Kau malah mengalihkan tak melanjutkan gumamanmu sendiri. “Bahkan kopi merupakan media yang netral untuk membahas apa pun di kota ini. Tidak hanya soal cinta, bahkan soal agama. Mungkin juga kopi begitu tabah mendengarkan apa pun dari penikmatnya. Dengarkan puisi-puisi Ali yang lain perihal cinta.”
Kopi yang seharusnya sudah terminum, tak terminum.
Terus-terusan aku mengaduknya, ingin kutemukan bayangan meski tak serupa denganmu.
Oooh. Ujaran kita memang hanya jeda membaca puisi itu. Tapi tak lain adalah kekaguman. Kedalaman. Kena!
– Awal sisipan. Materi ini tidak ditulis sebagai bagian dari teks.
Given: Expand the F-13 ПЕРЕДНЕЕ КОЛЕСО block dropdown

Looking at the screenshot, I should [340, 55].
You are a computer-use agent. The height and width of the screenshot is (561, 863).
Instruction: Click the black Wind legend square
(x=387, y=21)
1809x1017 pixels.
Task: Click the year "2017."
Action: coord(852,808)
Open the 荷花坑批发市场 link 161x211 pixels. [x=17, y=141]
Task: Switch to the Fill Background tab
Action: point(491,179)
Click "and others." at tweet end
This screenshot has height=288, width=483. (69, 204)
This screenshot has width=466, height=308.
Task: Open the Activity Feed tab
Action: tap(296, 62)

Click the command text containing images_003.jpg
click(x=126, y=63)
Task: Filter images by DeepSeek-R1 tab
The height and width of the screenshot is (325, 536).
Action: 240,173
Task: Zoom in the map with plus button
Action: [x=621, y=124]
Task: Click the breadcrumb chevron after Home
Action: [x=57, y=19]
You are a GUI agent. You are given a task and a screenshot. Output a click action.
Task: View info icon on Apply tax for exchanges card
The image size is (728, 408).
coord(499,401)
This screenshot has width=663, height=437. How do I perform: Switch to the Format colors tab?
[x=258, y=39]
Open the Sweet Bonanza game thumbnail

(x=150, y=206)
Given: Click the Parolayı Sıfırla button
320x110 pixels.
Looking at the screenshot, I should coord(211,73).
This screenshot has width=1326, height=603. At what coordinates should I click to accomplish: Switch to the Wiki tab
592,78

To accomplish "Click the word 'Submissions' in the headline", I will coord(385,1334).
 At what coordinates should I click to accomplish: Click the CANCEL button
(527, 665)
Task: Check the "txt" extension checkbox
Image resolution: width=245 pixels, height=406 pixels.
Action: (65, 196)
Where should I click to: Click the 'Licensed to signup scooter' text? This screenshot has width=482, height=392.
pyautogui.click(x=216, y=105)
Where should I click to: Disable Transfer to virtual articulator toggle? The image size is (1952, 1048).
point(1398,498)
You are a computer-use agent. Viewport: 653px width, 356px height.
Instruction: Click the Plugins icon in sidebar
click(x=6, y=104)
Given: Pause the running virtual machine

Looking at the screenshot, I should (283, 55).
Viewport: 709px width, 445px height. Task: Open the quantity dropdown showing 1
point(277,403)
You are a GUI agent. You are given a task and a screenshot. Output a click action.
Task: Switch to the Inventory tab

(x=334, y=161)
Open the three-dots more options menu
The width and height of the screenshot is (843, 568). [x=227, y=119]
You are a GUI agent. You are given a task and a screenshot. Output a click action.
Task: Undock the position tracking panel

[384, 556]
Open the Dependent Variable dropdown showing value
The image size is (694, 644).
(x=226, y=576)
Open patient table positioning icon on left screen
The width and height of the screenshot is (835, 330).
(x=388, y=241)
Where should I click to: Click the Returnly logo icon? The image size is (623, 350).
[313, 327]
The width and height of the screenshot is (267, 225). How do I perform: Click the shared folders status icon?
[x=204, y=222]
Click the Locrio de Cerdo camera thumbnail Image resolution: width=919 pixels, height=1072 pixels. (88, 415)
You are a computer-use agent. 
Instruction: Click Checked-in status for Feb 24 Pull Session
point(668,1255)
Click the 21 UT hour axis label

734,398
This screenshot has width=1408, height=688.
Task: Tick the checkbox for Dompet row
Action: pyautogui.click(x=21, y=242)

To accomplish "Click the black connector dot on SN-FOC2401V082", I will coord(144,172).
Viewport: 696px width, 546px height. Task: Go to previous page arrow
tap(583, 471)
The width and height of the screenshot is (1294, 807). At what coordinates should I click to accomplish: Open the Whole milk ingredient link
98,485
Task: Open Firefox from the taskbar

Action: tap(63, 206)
Lalu, kita beranjak ke dalam api. Mengetuk pintu untuk bersembunyi dari dingin malam. aku bercerita kepadamu bahwa puisi souvenir juga berasal dari cecer status WhatsApp. Banyak orang berkata-kata, namun sebagian enggan menamainya puisi.
Puisi Hasvirah Hasyim N, Dua Centang Biru
Malam itu aku tak dapat tidur, Yono
di langit kamar tikus-tikus riuh sekali
seperti sedang turnamen futsal
Kadang juga aku terjaga
sebab sekitarku
seperti banyak sekali makhluk halus yang
menjawil-jawil
semakin kupejamkan mata
semakin nyata kurasa bergidik
Di lain waktu
kudapati mataku terang sekali
kutuduh kopilah penyebabnya
aku kelebihan kafein, Yono
dadaku terus berdebar
Butuh bermalam-malam
untuk dapati diriku tiba pada kesadaran
agar berhenti menyalahkan apa pun
telah sampai pemahamanku
bahwa yang menghantuiku tak lebih
karena rinduku padamu
Bagaimana kabarmu?
Bila sempat tolong balas satu saja dari sekian pesanku yang masuk di WhatsApp-mu
“Atau… syahdunya puisi tanpa judul.” Kau bersiap membacakan dengan teduh.
-Puisi Dyah Putri M
Sayang…
Aku ingin menjadi ‘Rumah’
tempatmu berpulang
dari letihnya setiap aktivitasmu
—2 Agustus 2019
“Kau yakin malam ini kita akan tidur di dalam api?” Tanyaku, melihatmu yang sudah berkali-kali menguap.
“Ini tidak akan lama. Dengarkan puisi-puisi singkat M. Saifullah…”
Saat malam
rindu itu jadi dogma, Siti
Tidak usah kamu lawan
Izinkan dia menang
—5 September 2018
Seandainya, aku bisa selalu duduk di sini
Di sampingmu, Siti
Buat apa harus menunggu kematian
Untuk sampai ke surga?
—21 April 2019
Beruntungnya diri kita, Kekasih. Bisa sedikit mendapat bocoran rahasia dari kota yang menjadi klasik dari syair-syair yang tumbuh sebagai daun gugur. Tak banyak orang berkesempatan membacanya. Apalagi memahaminya. Sebab puisi souvenir tak diterbitkan. Ia hanya diberikan Penerbit Contradixie kepada pelanggan-pelanggannya. Beruntung!